FINANCIAL STATEMENTS

PRINCIPAL ACCOUNTING POLICIES

BASIS OF ACCOUNTINGThe consolidated financial statements are prepared on a going concern basis in accordance with International Financial Reporting Standards (IFRSs) and International Financial Reporting Standards Interpretation Committee (IFRS IC) interpretations endorsed by the European Union (EU) and with those parts of the Companies Act 2006 applicable to companies reporting under IFRS.

The Company is a public limited company incorporated and domiciled in England and Wales whose shares are listed and traded on the London Stock Exchange. The address of its registered office is Old Croft, Stanwix, Carlisle, CA3 9BA.

The preparation of financial statements in conformity with generally accepted accounting principles requires the use of estimates and assumptions that affect the reported amounts of assets and liabilities at the date of the financial statements and the reported amounts of revenues and expenses during the reporting year.
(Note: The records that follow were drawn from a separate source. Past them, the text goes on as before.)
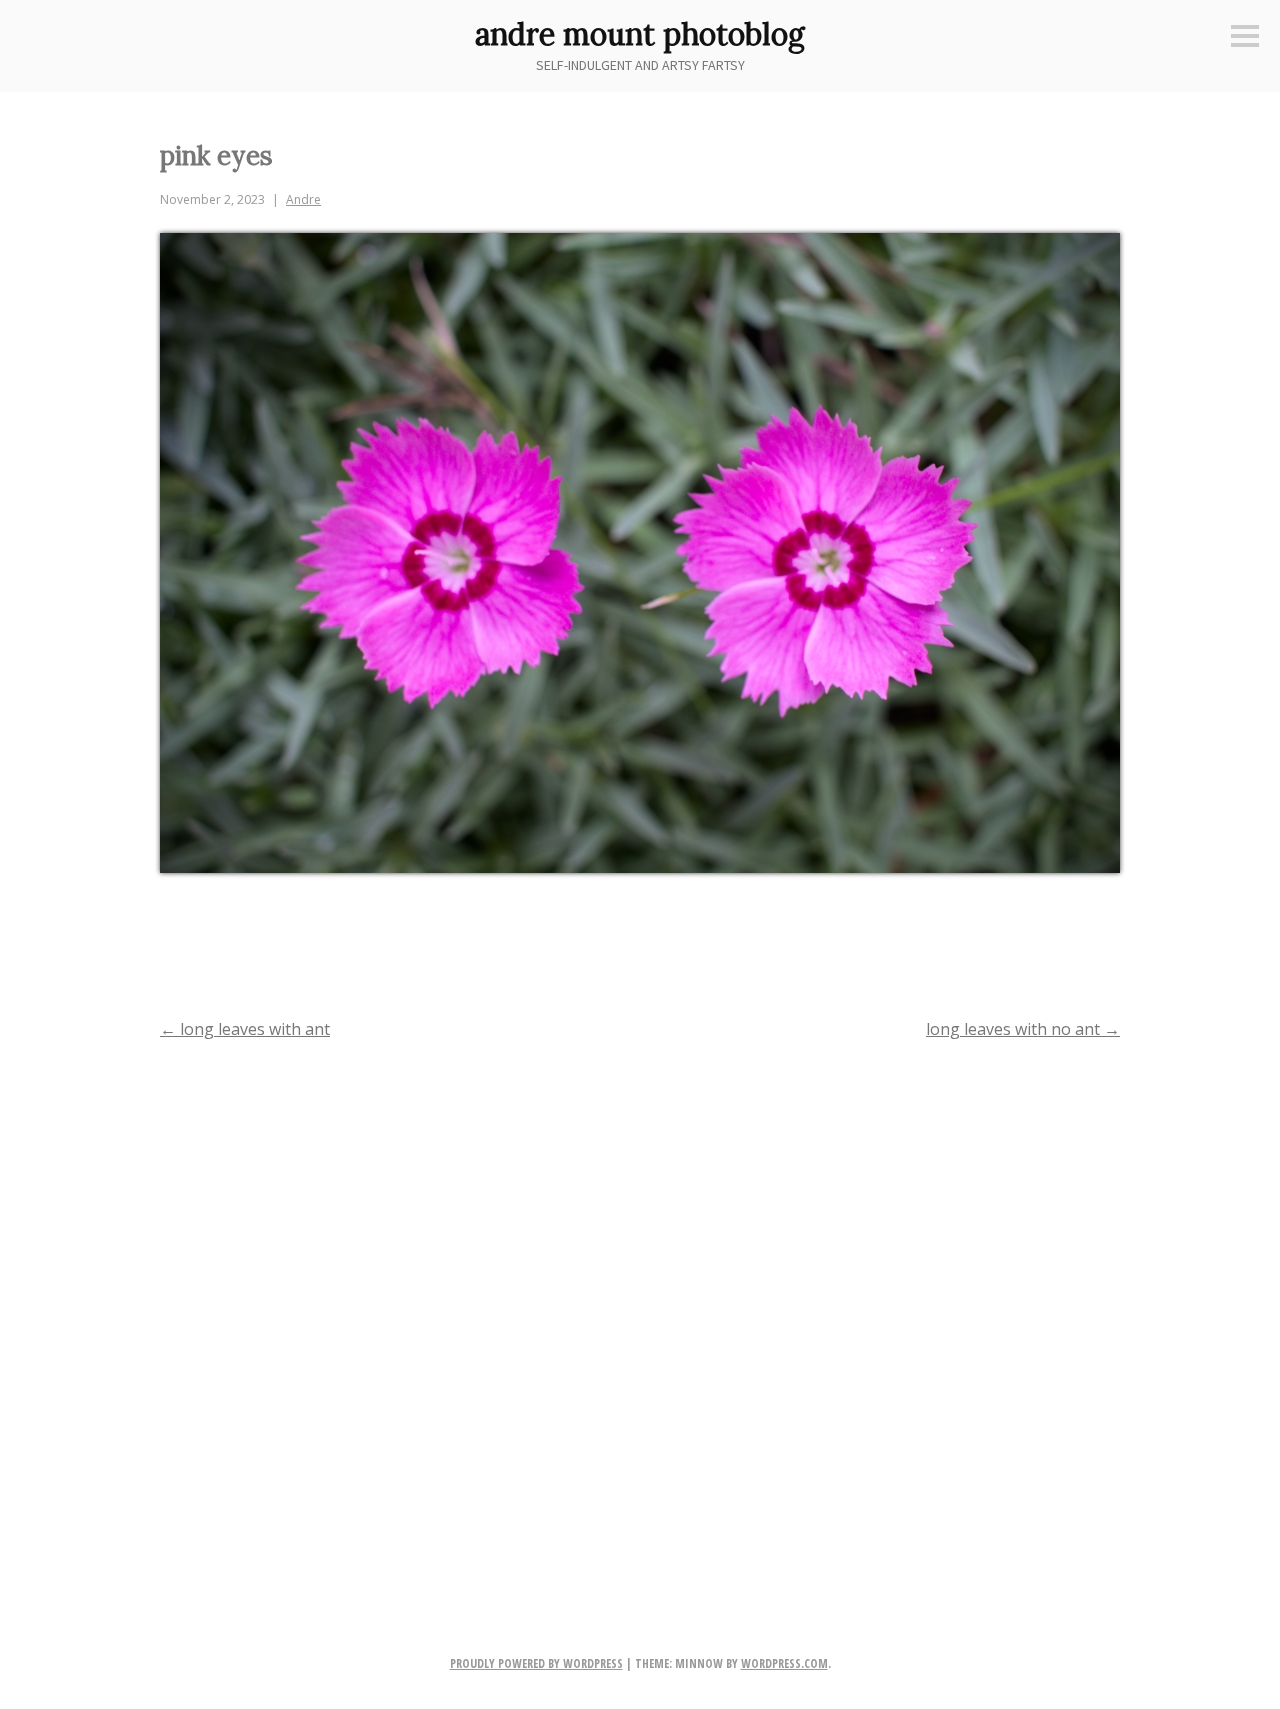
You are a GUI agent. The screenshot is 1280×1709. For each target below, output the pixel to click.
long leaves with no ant (1023, 1029)
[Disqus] (640, 1315)
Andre (303, 199)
Although these estimates are based on management’s best knowledge of the amount, event or actions, actual results ultimately may differ materially from the estimates.

Accounting policies have been applied consistently, other than where new policies have been adopted.

The consolidated financial statements are prepared under the historic cost convention as modified by the revaluation of financial assets and financial liabilities (including derivative financial instruments) at fair value through profit or loss.

BASIS OF CONSOLIDATIONThe consolidated financial statements comprise Carr’s Group plc and all its subsidiaries, together with the Group’s share of the results of its associate and joint ventures. The financial information of the subsidiaries, associate and joint ventures is prepared as of the same reporting date and consolidated using consistent accounting policies. Group inter-company balances and transactions, including any unrealised profits arising from Group inter-company transactions, are eliminated in full. Profits and losses on transactions with the associate and joint ventures are recognised in the consolidated income statement.

Results of subsidiary undertakings acquired during the current and prior financial year were included in the financial statements from the effective date of control. The separable net assets, both tangible and intangible, of the acquired subsidiary undertakings were incorporated into the financial statements on the basis of the fair value as at the effective date of the Group acquiring control.

IFRS 10 introduces a new definition of control which could affect whether an entity is consolidated into the Group accounts. An investor controls an investee when it is exposed, or has right, to variable returns from its involvement with the investee and has the ability to affect those returns through its power over the investee. Control requires power over the investee, exposure, or rights, to variable returns and the ability to use power to affect returns.

Subsidiaries are entities that meet the new definition of control. Subsidiaries are consolidated from the date on which control is transferred to the Group and are included until the date on which the Group ceases to control them.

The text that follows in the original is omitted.